* Tâche à accomplir: Recopiez l'extrait sur le prisme colonial depuis « [Illustration : wikimedia.org] » jusqu'à « d’où qu’elles soient. » inclus, en substituant « conflit » à « drame ».

* Extrait du texte:
----

[Illustration : wikimedia.org]
Le prisme colonial
Plus que pour d’autres questions peut-être, la résonance historique du drame qui se joue à Gaza ne paraît pas séparable de ce qu’il agite et révèle dans le champ des affiliations multiples propre aux consciences d’où qu’elles soient.
Examiner « d’où l’on parle » est un critère pertinent pour juger de tout discours, opinion ou analyse : l’hégémonie culturelle dans laquelle le locuteur s’inscrit, en accord ou en dissidence variable, la position de classe et ses intérêts, la lignée philosophique ou religieuse, les marques de l’Histoire locale, nationale, voire continentale, les aléas de l’histoire personnelle…
L’ahurissante et actuelle colonisation de la Palestine par Israël (Plus jamais ça !, disait-on), génocidaire comme le furent nombre de colonisations du passé, exercée par ce pays « en direct » à notre époque connectée, réactive brutalement l’histoire coloniale mondiale, souvent génocidaire elle aussi et toujours active mentalement et économiquement, telle que l’Occident aime à se la raconter entre euphémisation, banalisation, déni, ignorance cultivée.

----

* Segment de données:
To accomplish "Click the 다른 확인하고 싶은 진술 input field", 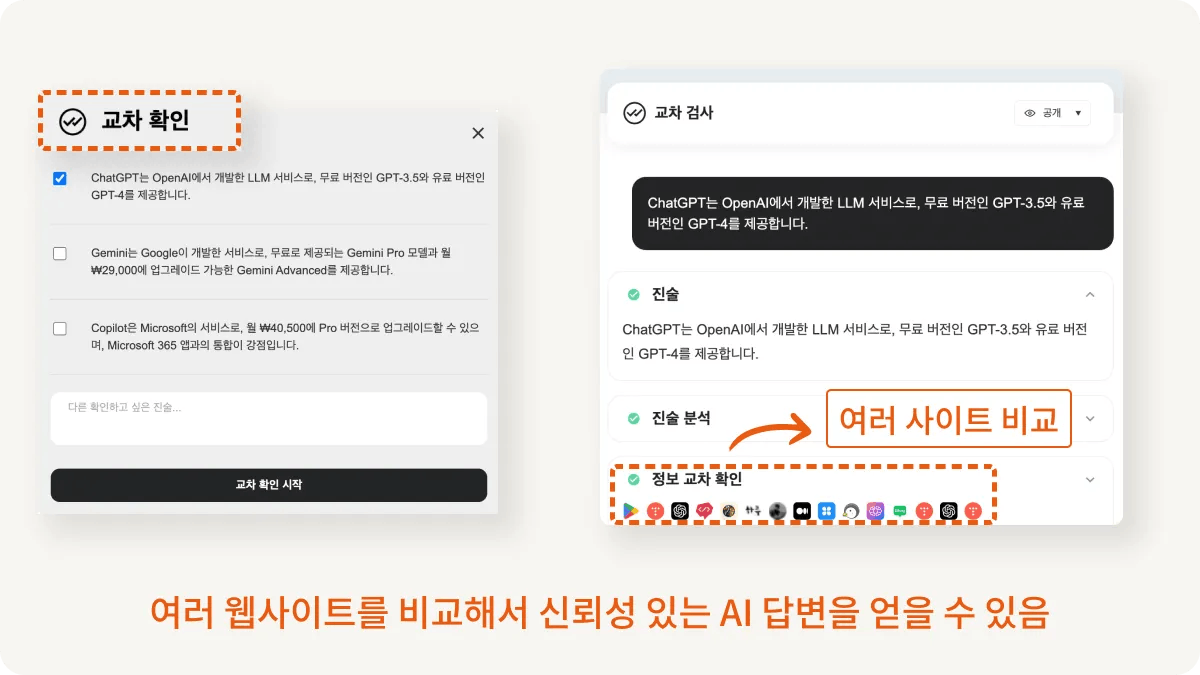I will (269, 418).
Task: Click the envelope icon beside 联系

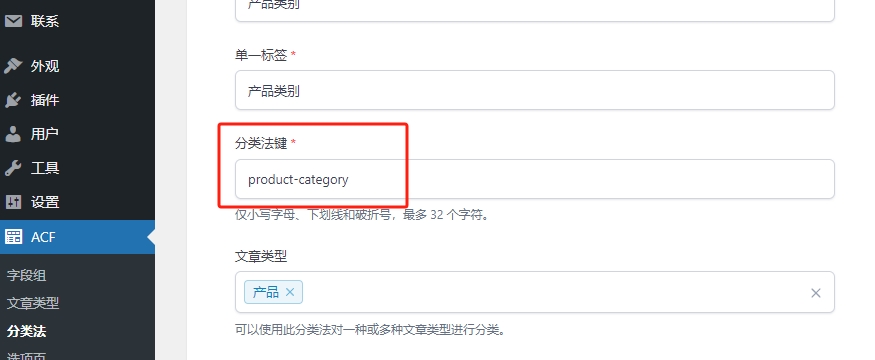Action: point(13,21)
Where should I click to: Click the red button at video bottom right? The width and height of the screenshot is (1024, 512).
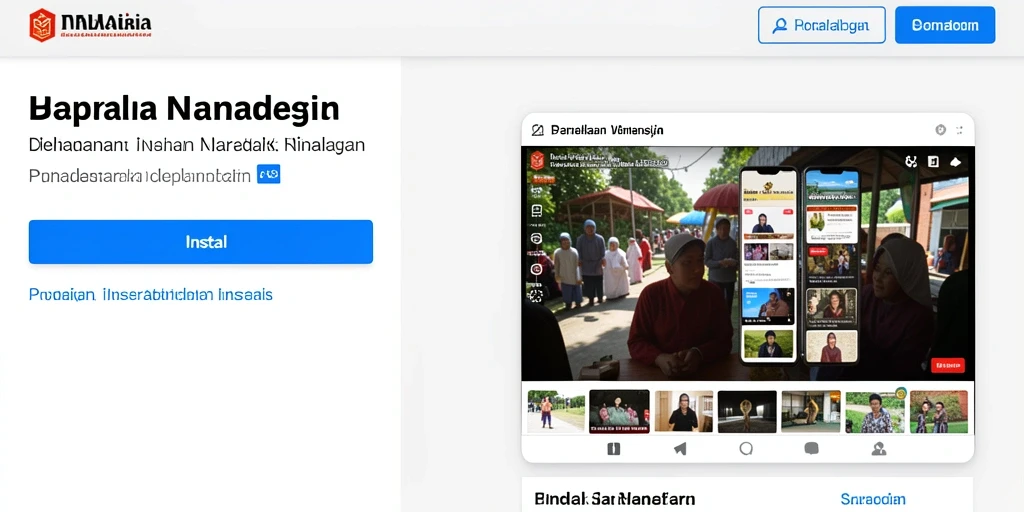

----

* Réponse:
[Illustration : wikimedia.org]
Le prisme colonial
Plus que pour d’autres questions peut-être, la résonance historique du conflit qui se joue à Gaza ne paraît pas séparable de ce qu’il agite et révèle dans le champ des affiliations multiples propre aux consciences d’où qu’elles soient.